Num mundo tantas vezes dominado por uma visão utilitária e hedonista, Frossard rasga o generoso horizonte da autêntica liberdade. De fato, poucas ideias gozam, da parte dos homens em geral, de apreço tão imediato e universal quanto a liberdade, mas nem todos se aprofundam igualmente na sua essência. Muitos se conformam com uma concepção superficial desse conceito: a liberdade sugere-lhes simples espontaneidade, ausência de compromissos, e isso já é suficiente. Na sua defesa da liberdade, contudo, Frossard não fica num conceito descomprometido, mas mergulha na raiz existencial da liberdade: o amor.

A liberdade, para ele, tem uma vertente transcendental, uma orientação para Deus. Não é que a liberdade deixe de ser uma realidade humana para se tornar só ou principalmente um conceito de tipo religioso. Bem ao contrário. Precisamente por dizer respeito a Deus e ao fim último da vida, essa concepção da liberdade é radicalmente humana.

O livro de Frossard é de grande atualidade. O pêndulo da História aponta o reencontro do homem com suas raízes genuínas, sua inquieta peregrinação rumo ao Criador. Na verdade, a busca de Deus é um fato sociológico. A religião, sintoma de alienação na geração passada, ganha espaço nos dias que correm, sobretudo no mundo dos jovens.

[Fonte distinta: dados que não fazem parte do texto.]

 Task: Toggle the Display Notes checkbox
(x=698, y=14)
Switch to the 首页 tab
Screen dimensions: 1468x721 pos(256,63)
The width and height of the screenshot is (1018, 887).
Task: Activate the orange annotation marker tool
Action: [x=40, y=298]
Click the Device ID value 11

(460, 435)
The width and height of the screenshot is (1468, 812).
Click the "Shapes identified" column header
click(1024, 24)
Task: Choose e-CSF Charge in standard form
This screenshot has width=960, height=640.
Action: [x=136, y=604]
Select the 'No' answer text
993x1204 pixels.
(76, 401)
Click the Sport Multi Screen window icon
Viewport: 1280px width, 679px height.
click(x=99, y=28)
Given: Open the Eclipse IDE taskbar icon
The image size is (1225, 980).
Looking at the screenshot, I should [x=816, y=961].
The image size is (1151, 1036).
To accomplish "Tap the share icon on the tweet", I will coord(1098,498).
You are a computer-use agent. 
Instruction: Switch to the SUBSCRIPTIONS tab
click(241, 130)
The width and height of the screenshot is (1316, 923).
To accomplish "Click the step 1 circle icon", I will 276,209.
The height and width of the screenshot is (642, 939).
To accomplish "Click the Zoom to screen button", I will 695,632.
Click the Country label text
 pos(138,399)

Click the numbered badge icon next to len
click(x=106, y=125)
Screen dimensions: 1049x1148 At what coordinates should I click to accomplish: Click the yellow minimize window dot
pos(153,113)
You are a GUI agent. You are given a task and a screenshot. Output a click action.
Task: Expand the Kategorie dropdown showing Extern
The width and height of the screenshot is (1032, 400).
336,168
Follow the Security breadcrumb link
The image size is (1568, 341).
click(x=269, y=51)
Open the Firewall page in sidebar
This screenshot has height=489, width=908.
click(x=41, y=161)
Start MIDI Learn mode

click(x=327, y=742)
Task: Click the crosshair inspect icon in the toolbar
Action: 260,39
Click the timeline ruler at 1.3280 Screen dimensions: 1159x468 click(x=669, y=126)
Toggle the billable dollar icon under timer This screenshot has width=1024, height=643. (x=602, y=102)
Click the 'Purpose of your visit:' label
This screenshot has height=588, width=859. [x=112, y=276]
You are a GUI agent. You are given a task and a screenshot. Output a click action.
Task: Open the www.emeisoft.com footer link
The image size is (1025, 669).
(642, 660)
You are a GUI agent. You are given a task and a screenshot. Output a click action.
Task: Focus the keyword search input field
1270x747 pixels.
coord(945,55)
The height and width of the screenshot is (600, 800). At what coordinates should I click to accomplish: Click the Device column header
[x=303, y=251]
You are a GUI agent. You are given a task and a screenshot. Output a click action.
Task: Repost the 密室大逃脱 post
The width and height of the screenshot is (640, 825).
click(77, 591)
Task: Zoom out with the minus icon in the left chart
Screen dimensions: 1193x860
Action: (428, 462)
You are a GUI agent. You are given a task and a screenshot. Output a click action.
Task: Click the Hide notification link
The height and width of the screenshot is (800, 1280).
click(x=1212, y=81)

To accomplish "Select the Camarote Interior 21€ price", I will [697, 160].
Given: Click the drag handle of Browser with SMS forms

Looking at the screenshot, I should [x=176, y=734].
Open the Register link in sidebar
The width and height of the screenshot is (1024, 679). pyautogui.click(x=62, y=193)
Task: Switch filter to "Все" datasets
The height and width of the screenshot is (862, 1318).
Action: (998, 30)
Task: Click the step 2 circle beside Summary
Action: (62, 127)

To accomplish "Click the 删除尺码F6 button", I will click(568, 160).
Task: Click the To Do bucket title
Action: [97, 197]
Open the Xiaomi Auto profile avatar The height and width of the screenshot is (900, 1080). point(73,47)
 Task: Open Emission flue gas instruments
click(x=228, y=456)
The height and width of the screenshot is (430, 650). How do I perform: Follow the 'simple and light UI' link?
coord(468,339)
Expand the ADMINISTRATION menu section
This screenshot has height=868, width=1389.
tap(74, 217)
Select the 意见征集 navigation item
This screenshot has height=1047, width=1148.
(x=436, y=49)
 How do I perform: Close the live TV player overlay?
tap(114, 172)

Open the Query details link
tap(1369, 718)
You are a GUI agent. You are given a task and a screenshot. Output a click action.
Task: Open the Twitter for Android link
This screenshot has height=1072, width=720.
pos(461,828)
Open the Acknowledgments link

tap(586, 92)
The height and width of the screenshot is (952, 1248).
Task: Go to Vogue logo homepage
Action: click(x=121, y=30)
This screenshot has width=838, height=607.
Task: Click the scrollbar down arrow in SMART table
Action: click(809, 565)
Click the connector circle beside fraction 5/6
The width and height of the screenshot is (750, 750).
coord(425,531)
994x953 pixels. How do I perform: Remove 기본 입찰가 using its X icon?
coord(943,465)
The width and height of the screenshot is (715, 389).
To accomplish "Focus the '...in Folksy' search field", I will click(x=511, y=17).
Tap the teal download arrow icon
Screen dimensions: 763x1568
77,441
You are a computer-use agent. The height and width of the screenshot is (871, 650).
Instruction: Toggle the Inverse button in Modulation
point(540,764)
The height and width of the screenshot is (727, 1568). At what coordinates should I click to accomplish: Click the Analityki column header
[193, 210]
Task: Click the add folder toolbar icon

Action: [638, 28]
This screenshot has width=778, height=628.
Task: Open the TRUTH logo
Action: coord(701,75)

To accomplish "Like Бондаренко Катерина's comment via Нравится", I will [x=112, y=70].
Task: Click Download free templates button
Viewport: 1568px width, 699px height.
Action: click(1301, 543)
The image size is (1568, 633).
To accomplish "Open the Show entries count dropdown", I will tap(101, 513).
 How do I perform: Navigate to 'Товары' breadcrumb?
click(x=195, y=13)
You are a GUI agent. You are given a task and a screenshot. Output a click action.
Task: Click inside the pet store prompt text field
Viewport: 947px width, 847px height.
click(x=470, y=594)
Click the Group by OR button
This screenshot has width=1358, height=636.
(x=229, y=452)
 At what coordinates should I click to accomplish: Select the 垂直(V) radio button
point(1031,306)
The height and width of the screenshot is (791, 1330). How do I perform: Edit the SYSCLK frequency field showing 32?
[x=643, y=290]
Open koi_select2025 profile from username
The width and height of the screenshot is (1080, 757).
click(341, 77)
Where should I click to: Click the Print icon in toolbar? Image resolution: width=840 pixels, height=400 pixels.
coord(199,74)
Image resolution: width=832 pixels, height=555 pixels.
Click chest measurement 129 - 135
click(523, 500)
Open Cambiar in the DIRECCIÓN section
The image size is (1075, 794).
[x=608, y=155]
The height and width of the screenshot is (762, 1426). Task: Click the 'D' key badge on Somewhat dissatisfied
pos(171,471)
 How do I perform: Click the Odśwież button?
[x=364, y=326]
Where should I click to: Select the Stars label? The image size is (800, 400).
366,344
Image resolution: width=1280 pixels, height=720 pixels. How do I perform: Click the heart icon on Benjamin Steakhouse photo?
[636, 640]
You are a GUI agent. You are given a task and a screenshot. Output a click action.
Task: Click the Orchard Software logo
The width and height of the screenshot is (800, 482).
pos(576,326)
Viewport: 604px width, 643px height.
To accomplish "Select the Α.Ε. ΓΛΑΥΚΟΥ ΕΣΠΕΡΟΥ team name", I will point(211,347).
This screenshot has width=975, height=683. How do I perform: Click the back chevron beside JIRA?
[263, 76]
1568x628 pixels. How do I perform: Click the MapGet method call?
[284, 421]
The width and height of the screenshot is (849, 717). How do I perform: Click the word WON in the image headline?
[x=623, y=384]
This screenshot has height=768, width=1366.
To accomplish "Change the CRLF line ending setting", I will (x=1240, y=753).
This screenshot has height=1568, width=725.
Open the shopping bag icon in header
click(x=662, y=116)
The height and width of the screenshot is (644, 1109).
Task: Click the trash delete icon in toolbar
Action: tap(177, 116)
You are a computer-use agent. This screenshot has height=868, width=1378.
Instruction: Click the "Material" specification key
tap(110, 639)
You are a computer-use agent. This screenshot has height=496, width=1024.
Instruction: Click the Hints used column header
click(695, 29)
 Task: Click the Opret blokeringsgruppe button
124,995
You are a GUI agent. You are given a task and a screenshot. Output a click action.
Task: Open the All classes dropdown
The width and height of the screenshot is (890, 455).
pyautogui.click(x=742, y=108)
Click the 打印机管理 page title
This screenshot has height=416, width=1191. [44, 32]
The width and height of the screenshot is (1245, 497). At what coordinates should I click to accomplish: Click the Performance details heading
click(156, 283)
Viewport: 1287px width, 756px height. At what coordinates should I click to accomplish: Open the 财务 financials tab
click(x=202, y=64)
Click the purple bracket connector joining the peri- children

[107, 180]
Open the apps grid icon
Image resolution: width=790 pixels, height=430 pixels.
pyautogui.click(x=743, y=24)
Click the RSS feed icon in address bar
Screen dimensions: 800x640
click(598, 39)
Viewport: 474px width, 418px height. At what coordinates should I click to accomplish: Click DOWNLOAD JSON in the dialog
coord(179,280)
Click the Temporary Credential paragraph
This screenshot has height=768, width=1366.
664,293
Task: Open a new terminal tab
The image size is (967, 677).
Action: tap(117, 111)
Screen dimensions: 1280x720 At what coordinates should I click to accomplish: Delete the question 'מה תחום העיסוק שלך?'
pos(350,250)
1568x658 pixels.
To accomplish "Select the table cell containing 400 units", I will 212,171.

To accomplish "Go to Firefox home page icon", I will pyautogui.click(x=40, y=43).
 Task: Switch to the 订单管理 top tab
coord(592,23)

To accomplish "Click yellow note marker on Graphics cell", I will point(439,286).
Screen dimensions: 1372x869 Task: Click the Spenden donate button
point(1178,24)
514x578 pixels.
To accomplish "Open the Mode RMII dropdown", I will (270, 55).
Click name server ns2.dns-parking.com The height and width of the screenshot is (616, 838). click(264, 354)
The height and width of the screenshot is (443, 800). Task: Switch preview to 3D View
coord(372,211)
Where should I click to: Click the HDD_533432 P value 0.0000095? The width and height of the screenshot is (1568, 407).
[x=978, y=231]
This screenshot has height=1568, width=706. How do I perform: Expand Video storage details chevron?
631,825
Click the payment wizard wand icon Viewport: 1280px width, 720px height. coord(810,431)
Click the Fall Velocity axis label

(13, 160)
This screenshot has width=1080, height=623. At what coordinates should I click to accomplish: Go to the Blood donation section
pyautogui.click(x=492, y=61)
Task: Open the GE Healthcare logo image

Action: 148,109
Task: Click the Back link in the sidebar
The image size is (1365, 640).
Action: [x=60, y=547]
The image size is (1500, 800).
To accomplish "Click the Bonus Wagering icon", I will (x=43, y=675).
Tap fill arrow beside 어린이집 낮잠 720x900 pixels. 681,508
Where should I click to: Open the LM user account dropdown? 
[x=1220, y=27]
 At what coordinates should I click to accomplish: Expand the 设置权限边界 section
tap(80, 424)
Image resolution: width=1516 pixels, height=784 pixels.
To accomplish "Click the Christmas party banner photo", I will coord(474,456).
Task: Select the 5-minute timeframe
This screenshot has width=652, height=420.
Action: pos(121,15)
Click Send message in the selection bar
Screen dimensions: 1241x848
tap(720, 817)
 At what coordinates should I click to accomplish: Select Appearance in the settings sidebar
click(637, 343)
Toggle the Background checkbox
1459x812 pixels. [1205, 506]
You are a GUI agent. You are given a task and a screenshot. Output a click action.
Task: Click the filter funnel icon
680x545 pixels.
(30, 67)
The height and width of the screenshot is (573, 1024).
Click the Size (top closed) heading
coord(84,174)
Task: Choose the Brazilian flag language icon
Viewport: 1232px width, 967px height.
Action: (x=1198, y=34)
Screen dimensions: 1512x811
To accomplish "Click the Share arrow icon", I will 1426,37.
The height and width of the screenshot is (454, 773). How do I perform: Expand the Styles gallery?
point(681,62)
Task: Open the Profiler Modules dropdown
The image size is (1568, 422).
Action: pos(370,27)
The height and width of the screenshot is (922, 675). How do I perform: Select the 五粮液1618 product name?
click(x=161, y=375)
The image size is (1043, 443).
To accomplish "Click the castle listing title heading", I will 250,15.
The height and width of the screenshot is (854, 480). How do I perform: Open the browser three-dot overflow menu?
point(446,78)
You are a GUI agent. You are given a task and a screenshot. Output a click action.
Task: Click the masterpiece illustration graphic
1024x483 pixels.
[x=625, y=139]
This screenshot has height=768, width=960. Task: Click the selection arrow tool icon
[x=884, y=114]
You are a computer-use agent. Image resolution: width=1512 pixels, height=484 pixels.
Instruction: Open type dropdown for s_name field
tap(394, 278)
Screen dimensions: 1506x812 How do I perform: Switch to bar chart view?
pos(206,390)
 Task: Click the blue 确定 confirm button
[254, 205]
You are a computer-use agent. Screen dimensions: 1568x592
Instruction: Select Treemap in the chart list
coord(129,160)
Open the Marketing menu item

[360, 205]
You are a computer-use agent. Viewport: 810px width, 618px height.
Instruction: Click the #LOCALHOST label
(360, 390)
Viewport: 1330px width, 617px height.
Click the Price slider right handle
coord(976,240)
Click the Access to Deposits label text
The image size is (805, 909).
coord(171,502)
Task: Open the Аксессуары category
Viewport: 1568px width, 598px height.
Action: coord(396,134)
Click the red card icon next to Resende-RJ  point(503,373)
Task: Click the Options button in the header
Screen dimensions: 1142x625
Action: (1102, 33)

Jornalistas competentes, imunes ao vírus da superficialidade, sabem decifrar o fenômeno religioso. Outros, reféns de um sectarismo anacrônico, sucumbem à patologia dos chavões. Alguns, por exemplo, equivocadamente imaginam que o influxo cristão sobre os assuntos temporais não deveria existir. Gostariam de ver a Igreja reduzida a uma espécie de ONG da boa vontade. A História, no entanto, demonstra que a Igreja sempre será “sinal de contradição”. E os seus seguidores, embora iguais aos demais, são ao mesmo tempo instrumentos de transformação.

A aparente tensão entre o cristão, cidadão do mundo, mas não refém do mundanismo, tem levantado uma falsa contraposição entre convicção e liberdade. Estabelece-se uma absurda incompatibilidade entre realidades que deveriam caminhar juntas. Entre uma pessoa de fé e um fanático existe uma fronteira nítida: o apreço pela liberdade. O fanático impõe, empenha-se em aliciar. A pessoa de fé, ao contrário, assenta serenamente em seus valores. Por isso a sua convicção não a move a impor, mas estimula a propor, a expor à livre aceitação dos outros as ideias que acredita dignas de serem compartilhadas.

A invulgar cultura do autor – seu tom coloquial, sem formalismo – e a sinceridade das suas reflexões são algumas notas características de um texto estimulante.